McDonell, who was diagnosed with prostate cancer in 2016 and has since recovered, says he was shocked when Volkow was diagnosed, but he’s been happy to support his friend, even when all that means is taking him to their favourite haunt for a drink.
“We’ve just got to pull together and do as much as we can to keep him going,” McDonell says.
Volkow has already beaten the odds by surviving more than two years with the disease. Studies from the U.S. show the median survival time is less than 15 months. Only a third of patients reach the two-year mark.
Susan Marshall, CEO of the Brain Tumour Foundation of Canada, says a soon-to-be released study shows the numbers are similar in Canada.
Brain cancers are relatively rare, so they are under-researched, she says. It’s not known what causes GBMs or why they affect men more than women.
But, Marshall says, there are promising new treatments – including immunotherapy and oncolytic viruses – being studied that could one day improve the prognosis for patients.
'Go and get it checked out ASAP'
The key is early diagnosis, so treatment can start before the cancer can infiltrate different parts of the brain. But early detection can be hard.
The early symptoms for most patients, including Volkow, are nausea and headaches – similar to other, less-deadly illnesses.

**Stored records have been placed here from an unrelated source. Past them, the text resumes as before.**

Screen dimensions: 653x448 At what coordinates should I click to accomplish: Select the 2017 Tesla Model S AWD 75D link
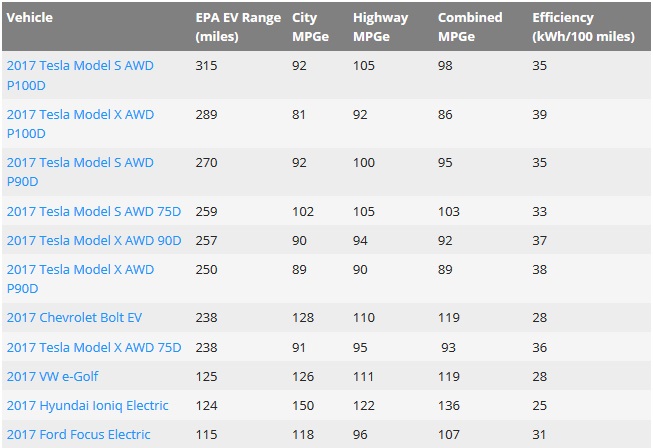(x=94, y=211)
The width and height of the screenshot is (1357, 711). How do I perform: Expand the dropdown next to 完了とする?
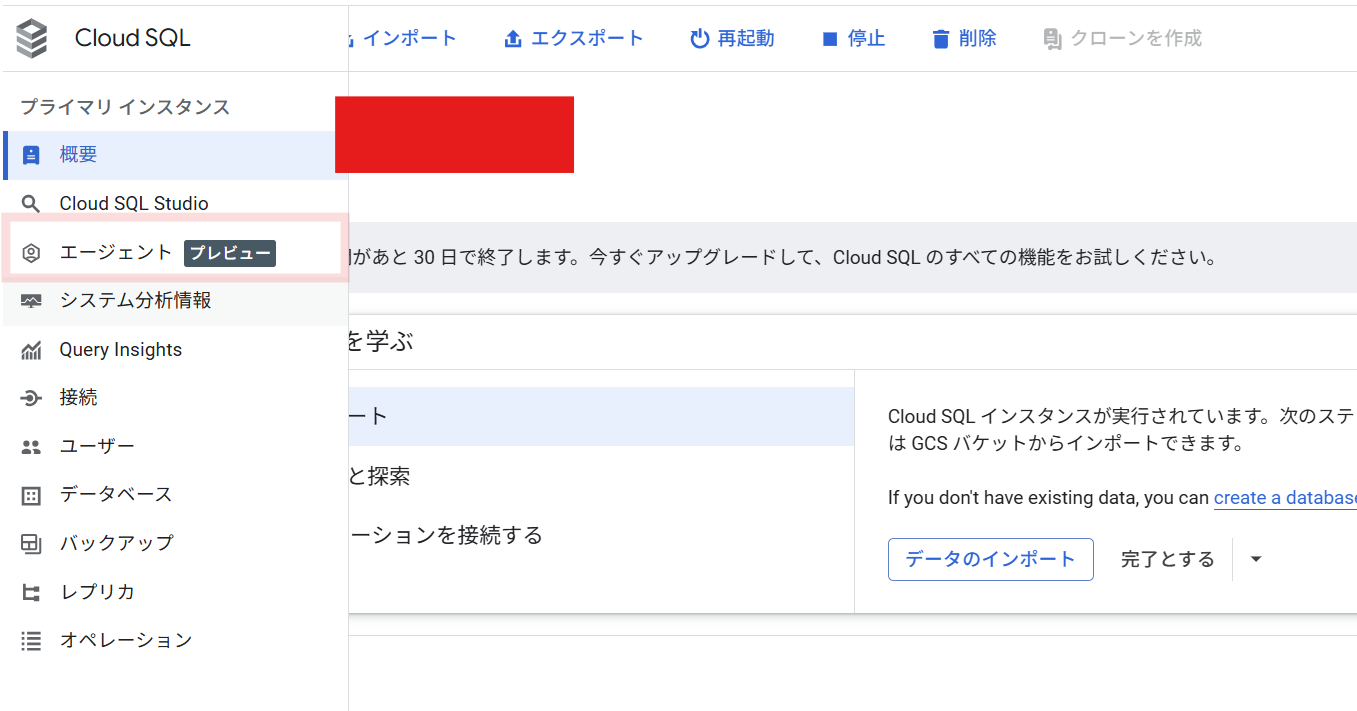1255,559
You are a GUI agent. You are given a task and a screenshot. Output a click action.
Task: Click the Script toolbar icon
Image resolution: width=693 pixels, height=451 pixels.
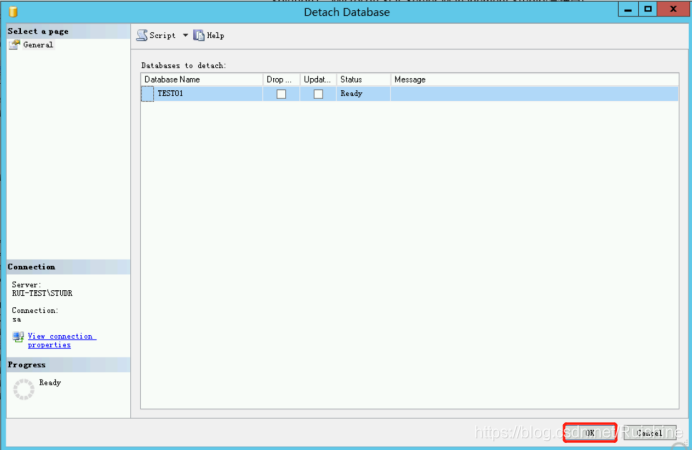(142, 35)

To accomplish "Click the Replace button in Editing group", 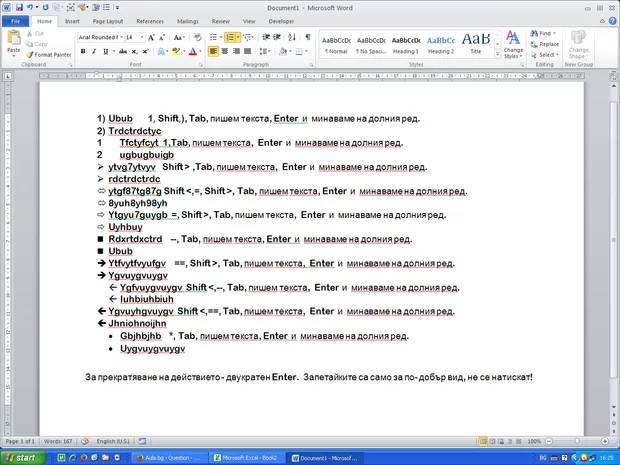I will point(548,44).
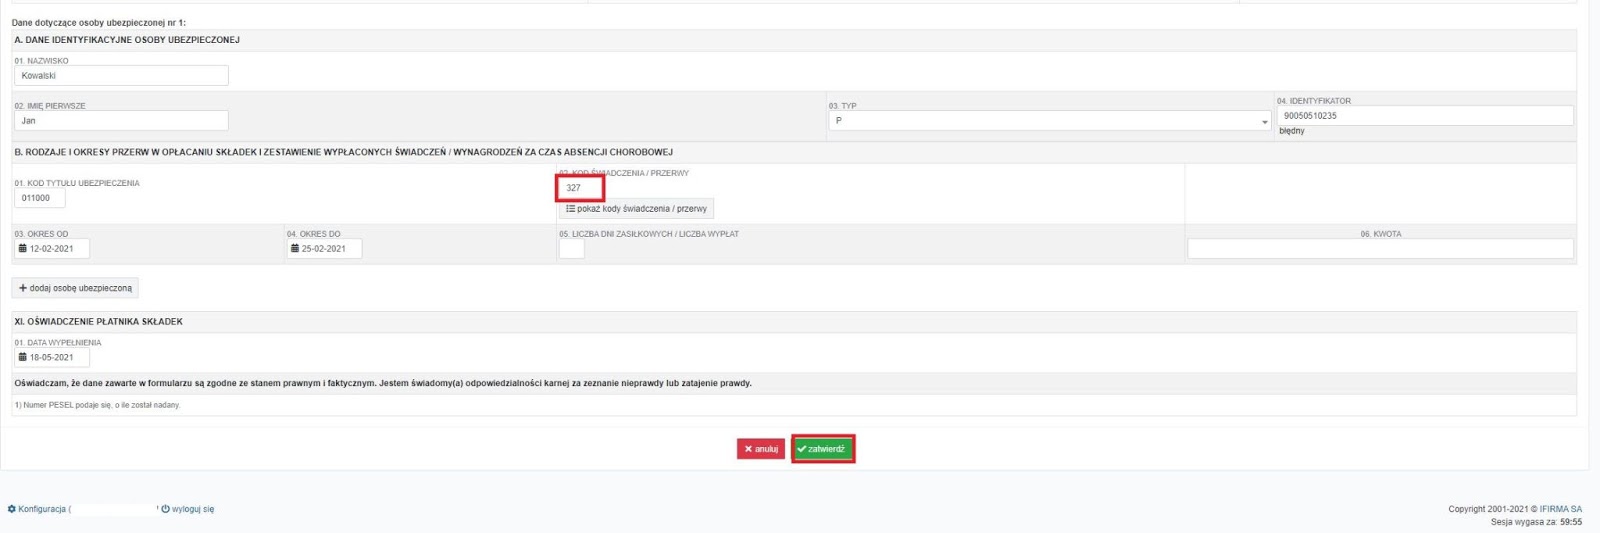
Task: Click list icon on pokaż kody świadczenia button
Action: point(570,209)
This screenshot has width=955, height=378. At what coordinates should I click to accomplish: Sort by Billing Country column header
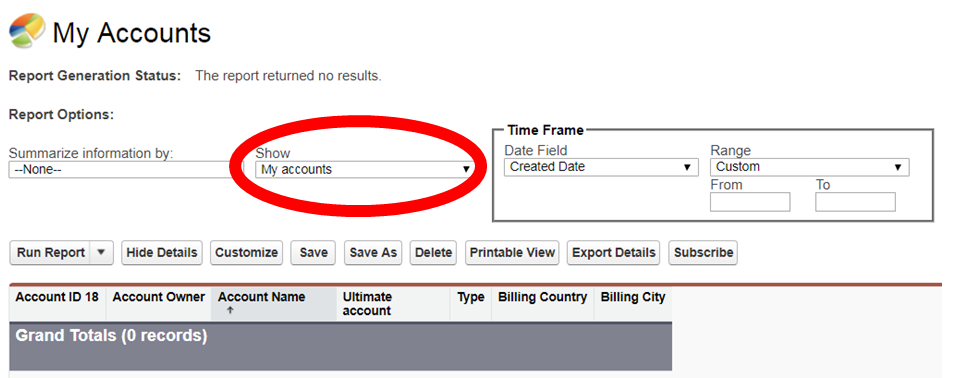[543, 297]
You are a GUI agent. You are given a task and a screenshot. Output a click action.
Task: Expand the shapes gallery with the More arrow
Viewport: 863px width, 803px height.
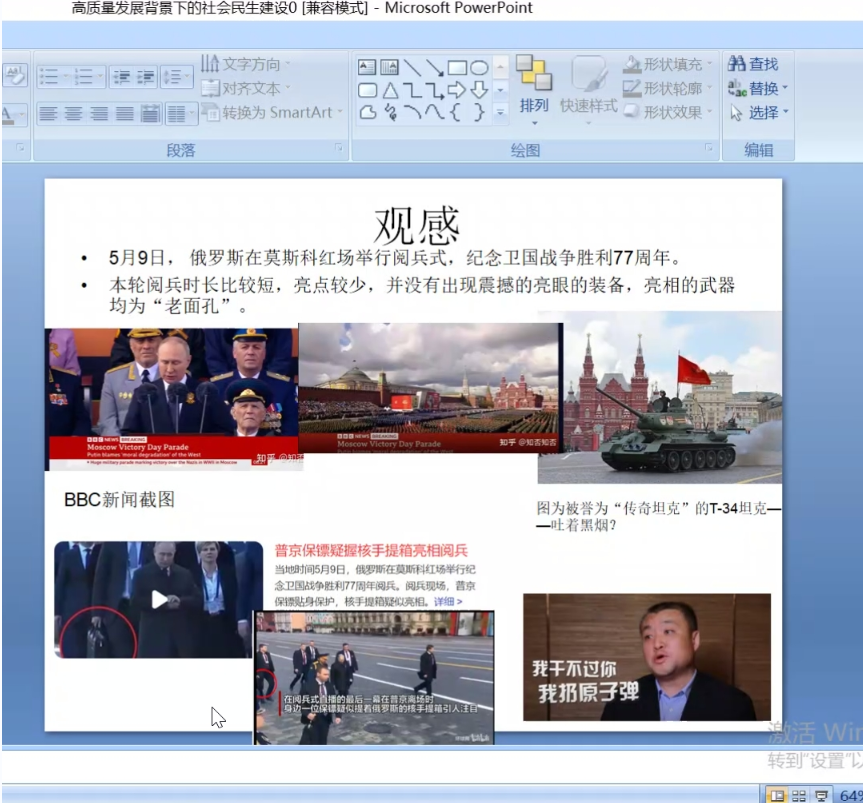point(501,109)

“Often we hear that it’s taken a long time for someone to be diagnosed because their symptoms are so similar to the common flu,” Marshall says.
Volkow has identified another hindrance to early diagnosis – stubborn men.
“I think we’re raised as boys to be tough: ‘Don’t cry. Shake it off.’ This kind of BS, right? And it kind of carries on.”
Volkow’s message to men experiencing persistent headaches coupled with nausea: “Go and get it checked out ASAP.
“And to the women in these men’s lives, understand that we are negligent when it comes to doing that. You make sure you urge them to get it checked out.”
'I don't think this is going to end me'
Volkow is optimistic and expects to turn a corner and start attending meetings more regularly.
Fewer than 10 per cent of glioblastoma patients live five years or longer with the disease, but Volkow seems undeterred.
“I don’t think this is going to end me,” he says with a laugh. “I think I’ll get hit by a bus before this ends me.”